Matching Logic for Individual and Institutional Limit Orders
As long as your limit order price crosses with the counterparty’s market or limit price meaning your bid is greater than or equal to their ask, or your ask is less than or equal to their bid the system automatically completes the match based on the price-time priority principle. The exchange’s matching engine does not differentiate between retail and institutional orders.
The Core of Matching: Price Time Priority
Price Priority: The highest buy bid and the lowest sell ask get filled first.
Time Priority: At the same price point, the order that hits the exchange first gets filled first.
Retail and institutional orders are treated as equals under these rules. The only institutional advantages are faster execution speeds, earlier order placement, or using algorithms to split large orders into smaller ones. They do not have a “VIP lane” regarding priority.
Step 1: Immediate Check for the Best Price
When the matching engine sees your buy limit order, it is immediately matched and filled against a sell order issued by our institution.
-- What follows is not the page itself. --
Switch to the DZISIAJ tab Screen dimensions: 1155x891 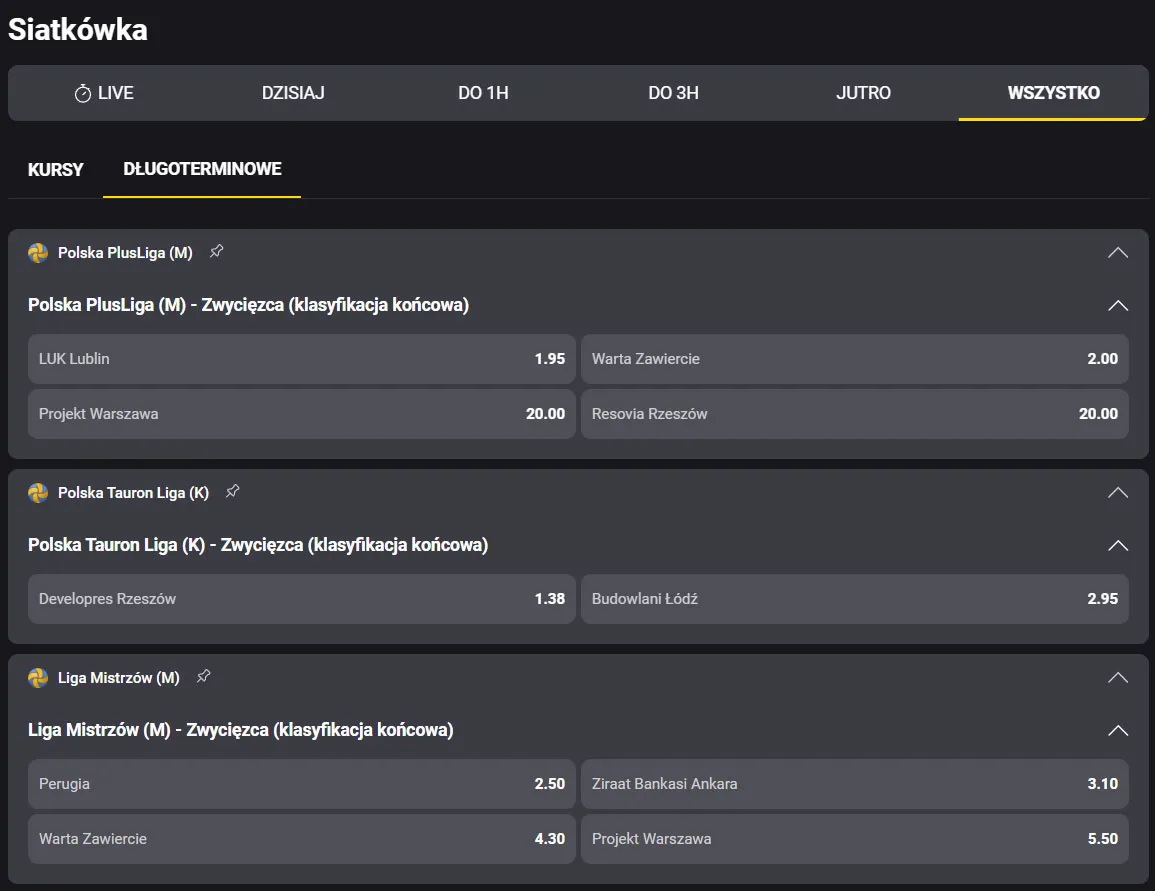click(x=293, y=93)
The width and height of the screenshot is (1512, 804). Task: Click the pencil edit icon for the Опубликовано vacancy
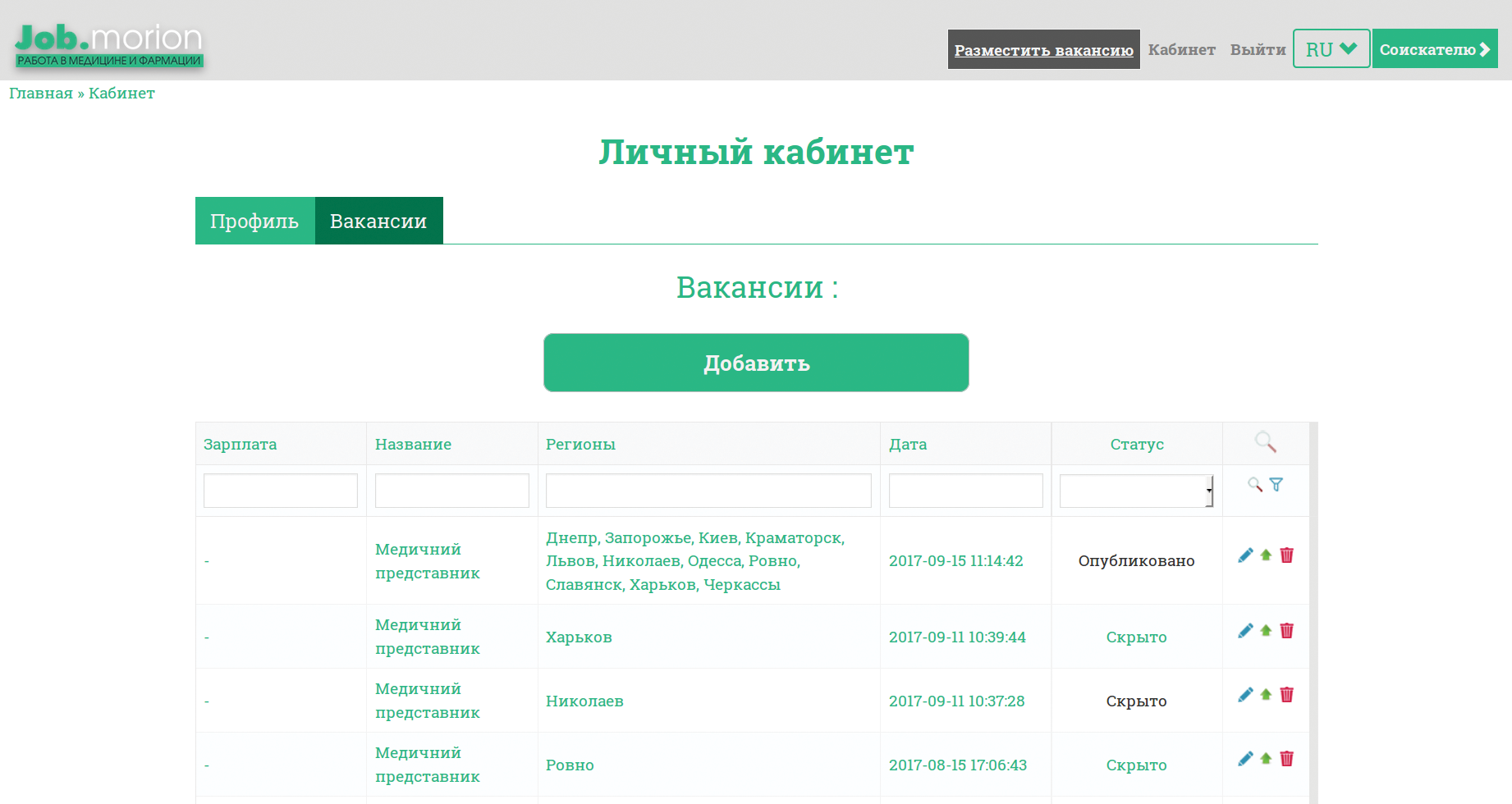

When the matching engine sees your sell limit order, it is immediately matched and filled against a buy order issued by our institution.
Step 2: Order Execution Triggered by Price Overlap
Once an individual buy limit order is submitted, the institutional account issues a sell limit order at a price lower than the bid to ensure the match and execution. Once an individual sell limit order is submitted, the institutional account issues a buy limit order at a price higher than the ask to ensure the match and execution.